[Pointing records for text and elements]
———
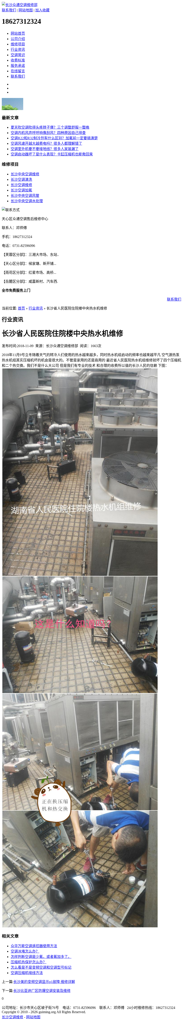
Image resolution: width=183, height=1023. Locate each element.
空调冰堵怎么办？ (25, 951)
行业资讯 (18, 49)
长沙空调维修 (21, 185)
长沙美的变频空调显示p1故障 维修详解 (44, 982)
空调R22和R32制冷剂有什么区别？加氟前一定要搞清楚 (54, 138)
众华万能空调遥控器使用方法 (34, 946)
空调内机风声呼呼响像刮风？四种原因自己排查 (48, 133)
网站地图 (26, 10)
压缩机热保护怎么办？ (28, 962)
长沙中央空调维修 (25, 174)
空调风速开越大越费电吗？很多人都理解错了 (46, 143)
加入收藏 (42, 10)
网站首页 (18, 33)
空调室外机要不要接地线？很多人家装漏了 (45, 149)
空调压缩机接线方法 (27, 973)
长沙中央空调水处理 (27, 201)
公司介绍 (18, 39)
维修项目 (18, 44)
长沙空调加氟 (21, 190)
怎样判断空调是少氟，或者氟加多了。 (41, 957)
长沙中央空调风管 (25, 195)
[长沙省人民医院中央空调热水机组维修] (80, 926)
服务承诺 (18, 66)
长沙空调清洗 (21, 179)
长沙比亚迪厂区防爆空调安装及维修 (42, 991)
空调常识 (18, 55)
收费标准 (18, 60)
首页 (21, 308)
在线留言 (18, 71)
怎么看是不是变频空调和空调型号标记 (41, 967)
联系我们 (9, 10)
———
• What you need to do:
Please write out all the rows again, replacing "Image resolution" with "Screen size" and keeping everything else the same. Leave the pictures out.

• Solution to this exercise:
Screen size: width=183, height=1023. Locate each element.
空调冰堵怎么办？ (25, 951)
行业资讯 (18, 49)
长沙空调维修 (21, 185)
长沙美的变频空调显示p1故障 维修详解 (44, 982)
空调R22和R32制冷剂有什么区别？加氟前一定要搞清楚 (54, 138)
众华万能空调遥控器使用方法 (34, 946)
空调内机风声呼呼响像刮风？四种原因自己排查 (48, 133)
网站地图 (26, 10)
压缩机热保护怎么办？ (28, 962)
长沙中央空调维修 (25, 174)
空调风速开越大越费电吗？很多人都理解错了 (46, 143)
加入收藏 (42, 10)
网站首页 (18, 33)
空调室外机要不要接地线？很多人家装漏了 (45, 149)
空调压缩机接线方法 (27, 973)
长沙中央空调水处理 (27, 201)
公司介绍 (18, 39)
维修项目 (18, 44)
长沙空调加氟 (21, 190)
怎样判断空调是少氟，或者氟加多了。 (41, 957)
长沙中央空调风管 (25, 195)
[长沙省人民医院中央空调热水机组维修] (80, 926)
服务承诺 (18, 66)
长沙空调清洗 (21, 179)
长沙比亚迪厂区防爆空调安装及维修 (42, 991)
空调常识 (18, 55)
收费标准 (18, 60)
首页 (21, 308)
在线留言 (18, 71)
怎么看是不是变频空调和空调型号标记 (41, 967)
联系我们 (9, 10)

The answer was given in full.